Dava sürerken, ilgili mahkemenin istemi üzerine ikinci bir bilirkişi raporu hazırlanır ve skandal bir saptamada bulunulur:
“Asıl kusurlu olanlar, ölen iki mühendis ile ocakta görevli çavuş ve nezaretçi işçilerdir.”

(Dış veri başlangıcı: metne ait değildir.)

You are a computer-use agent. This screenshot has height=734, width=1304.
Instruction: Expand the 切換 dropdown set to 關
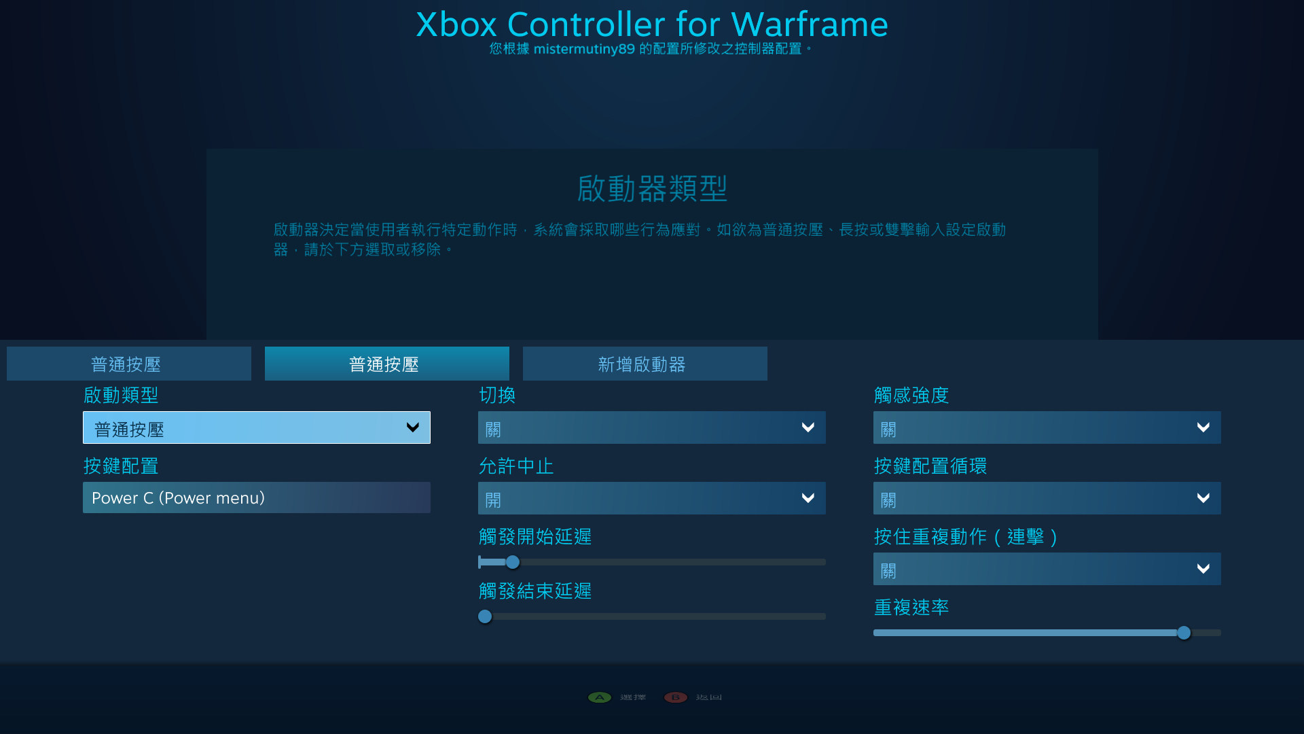pyautogui.click(x=651, y=427)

Uzun sözün kısası, alın teri ve ucuz işgücü üzerinden yüklü rant sağlamaktan bir şey düşünmeyen, işçiyi güvencesiz, sağlıksız ve esnek koşullarda çalışmaya mahkum eden taşeron, modern köle sistemi ve onun sorumlusu işverenler değil, salt ekmek ve geçim derdi ile çalışanlar, yani tonlarca toprağın altında kalanlar ve ölenler kusurludur!.. Bu, aşağıdaki doğruyu silmek için yeterli olan ikinci yanlış mıdır?
Biz dillendireceğimiz doğruyu, eski bir suçlama yöntemi ve kapitalist paranoya olan “servet düşmanlığı yapmak” adına sahiplenelim, sahiplenelim ki, doğru olan iki yanlışı birden silip süpürsün… Vicdanlarımızdan tüm düşüncesizliklerimizi, belleklerimizden iflah olmaz unutkanlıklarımızı günbegün kararan, içi boşalan, anlamsızlaşan, silikleşen ruhlarımızdan umutsuzluklarımızı söküp atsın.

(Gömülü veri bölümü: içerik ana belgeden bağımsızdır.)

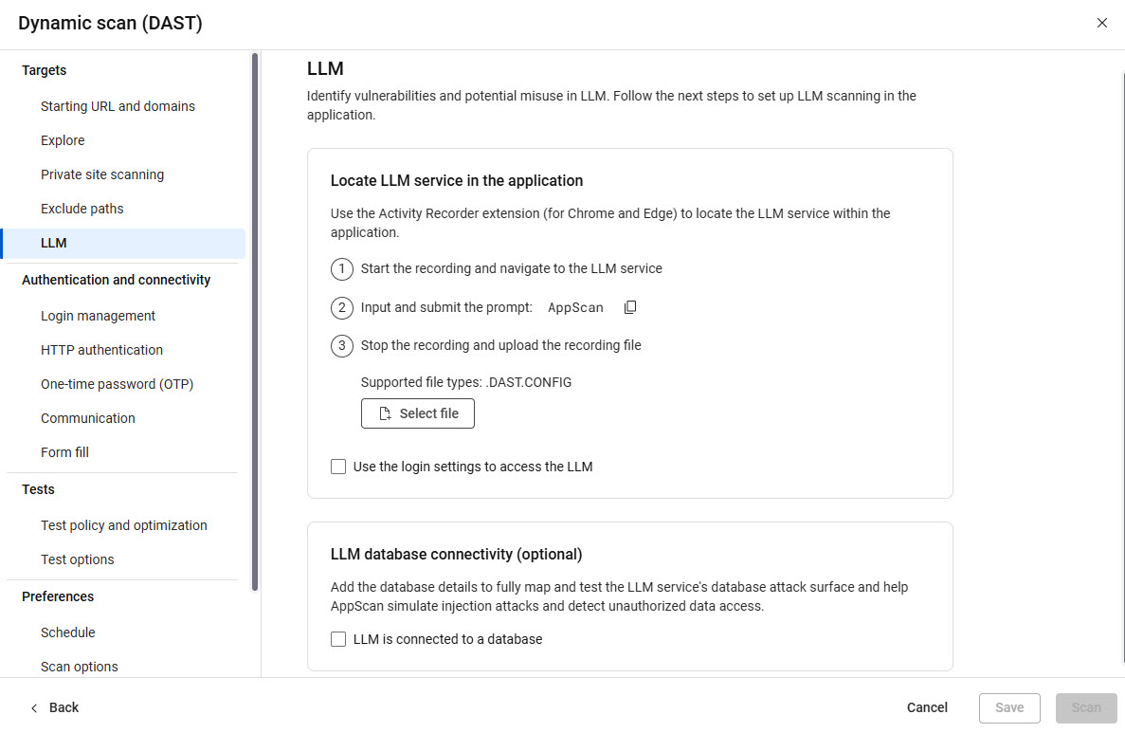Select Starting URL and domains

pos(118,105)
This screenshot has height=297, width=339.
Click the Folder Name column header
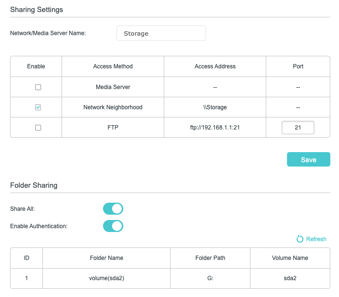point(106,258)
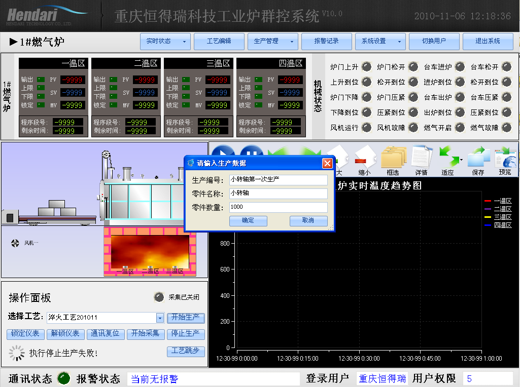This screenshot has height=387, width=520.
Task: Click the 保存 (Save) toolbar icon
Action: click(x=478, y=157)
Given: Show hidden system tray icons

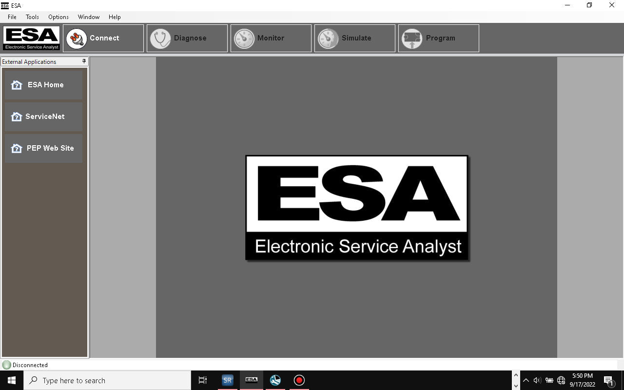Looking at the screenshot, I should click(x=526, y=380).
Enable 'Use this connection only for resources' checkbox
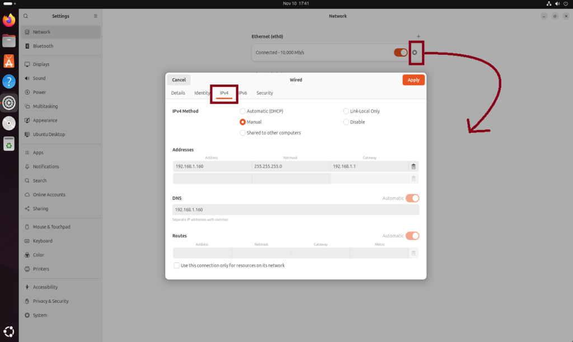 pos(177,265)
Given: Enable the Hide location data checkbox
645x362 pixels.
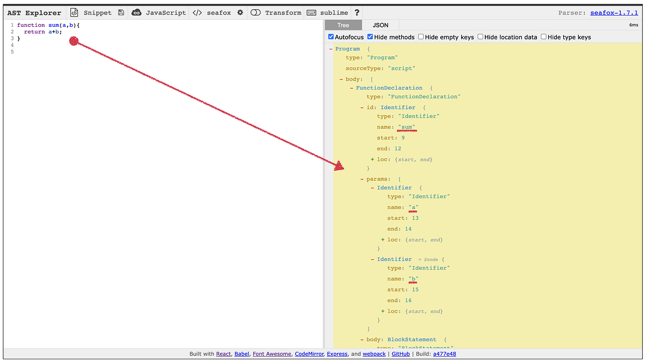Looking at the screenshot, I should 480,37.
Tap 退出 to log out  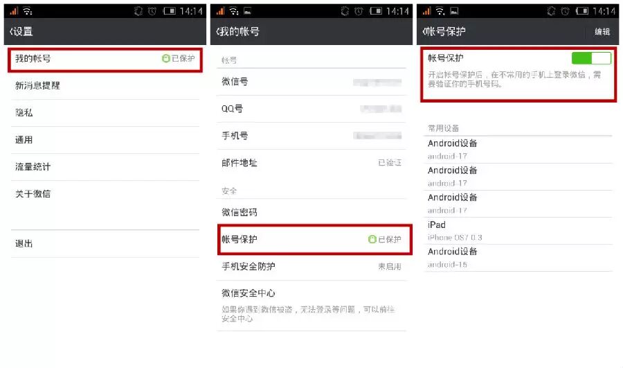click(105, 243)
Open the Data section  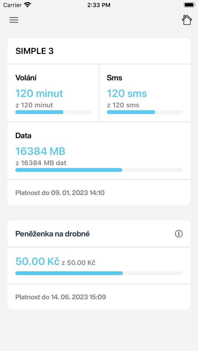[99, 151]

Canım ülkemde, işçi sınıfının ve emekçi insanların evrensel ve sınıf çıkarlarından yana olan, emek eksenli, sınıf sendikalarının yıllardır savunduğu “asgari ücretten vergi alınmaması” önerisi ve kararlılığı sonunda yaşama geçecek gibi.

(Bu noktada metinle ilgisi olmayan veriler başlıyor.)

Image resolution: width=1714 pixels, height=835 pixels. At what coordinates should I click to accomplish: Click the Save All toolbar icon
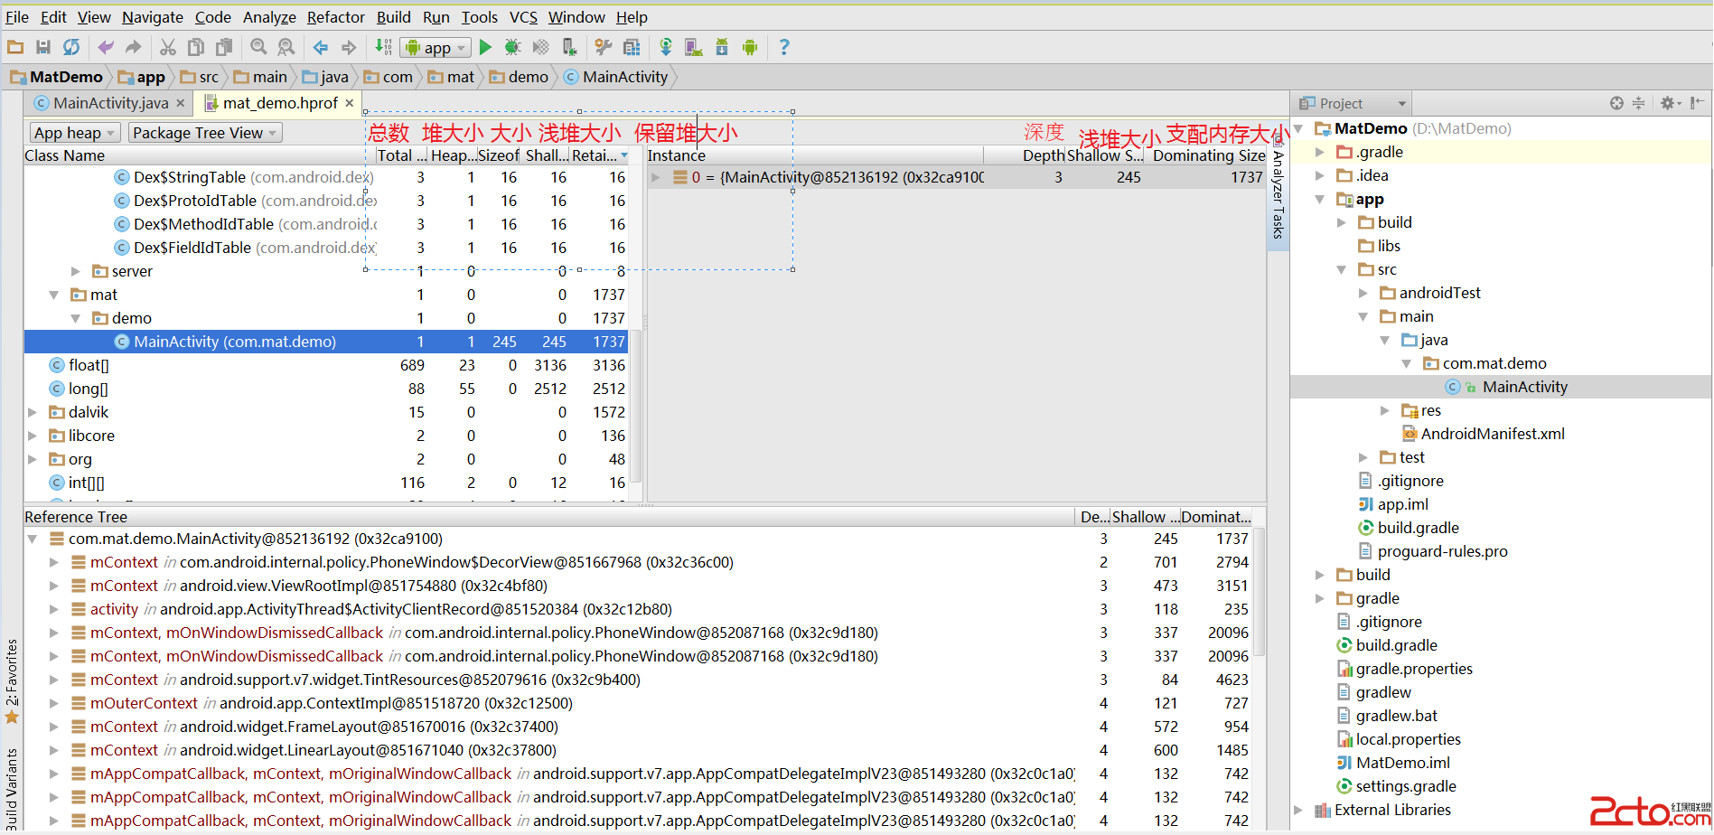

Anayasa yazım alt komisyonunda ele alınan “İş Güvenliği, Adil Ücret Hakkı”nın görüşüldüğü oturumda, Barış ve Demokrasi Partisi’nin “Asgari ücretten vergi alınmaması” önerisi, yaklaşan seçimlerden yani oy kaygısından olsa gerek, beklenmedik bir gelişmeyle diğer partilerden de destek görünce oy birliği ile kabul edildi.
Her ne kadar, kaldırılacağı, uygulanmayacağı söylenen 125 TL’lik vergi tutarının işçiye mi, işverene mi verileceği ya da var olan taraflar arasında paylaştırılıp paylaştırılmayacağı konusu şimdilik çok net olmasa da, yıllardır kavgası verilen ve uğruna bedeller ödenen bu haklı istemin hüküm biçiminde anayasa metnine girmesi, soğuyan ve ıssızlaşan umutların üzerine sarı sıcak gün ışığının düşmesi olarak ifade edilebilir.
Buradan çıkarılacak ve kentlerin duvarlarına büyük harflerle yazılmaya değer son sözler de, eskilerin “kıssadan hisse” deyişinde anlatımını bulan, “İstenirse Olabiliyor!”, “Barış Çok Uzağımızda Değil!.. İstenirse Asker Kanı da, Gerilla Kanı da Durdurulabilir, İş Cinayetlerinin, Kadın Cinayetlerinin, Siyaset ve Bilim İnsanlarının, Sanatçıların, Gazetecilerin, Aydınların Tutuklu Bırakılmalarının Önüne Geçilebilir.” özlü sözleridir.